By Clinton Marquardt - Sleep & Fatigue Specialist

December 10, 2009

better sleep, fatigue, sleep apnea, snoring

As a Sleep Expert I am frequently asked what to do about snoring and whether a certain home remedy will help. I’ve heard quite a few interesting ones over the years and I’m always surprised about what does work. Although, to my knowledge, no study comparing home remedies has been completed, some of the wisdom is logical. Here’s the list I have compiled so far.

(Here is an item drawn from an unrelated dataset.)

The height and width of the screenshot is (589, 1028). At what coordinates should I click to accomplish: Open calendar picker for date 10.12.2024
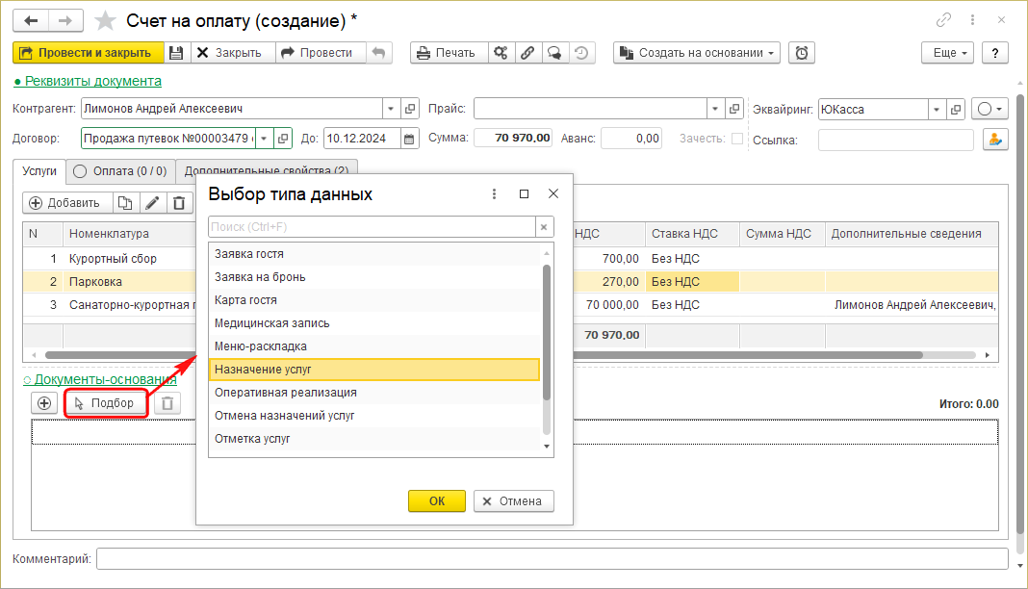pyautogui.click(x=410, y=139)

  • Sleep on your side with your neck straight, this will reduce gravity’s ability to pull the soft tissue areas of the upper airway into the air passage.
  • Sew a tennis ball into the back of your PJ’s. This will make it uncomfortable for most people to sleep on their backs, but not all people. One of my clients moved up from a tennis ball to a foam football and still slept on his back!
  • Don’t consume dairy products in the last half of the day. The logic here is that dairy can increase mucous output. I’m not too confident about this one because I’ve never heard of snoring being caused by mucous in the first place.
  • Humidify the bedroom. I know first hand that this home remedy can help minor snoring, especially in women and in the winter. I believe that this one works because the added moisture keeps the soft tissue in the upper airway more pliable thereby reducing the vibrations and reducing the snoring.
  • Some people have told me that a teaspoon of honey before bed can reduce snoring. It might, but I don’t recommend it. Honey is caloric and will cause weight gain and that will only make snoring worse.
  • The last home remedy I have come across is to gargle with salt water after brushing your teeth and before going to bed. The salt water is supposed to remove moisture from the soft tissues, causing them to tighten up and shrink providing more airway space. The logic here kind of goes counter to the humidification remedy which says that moisture is beneficial.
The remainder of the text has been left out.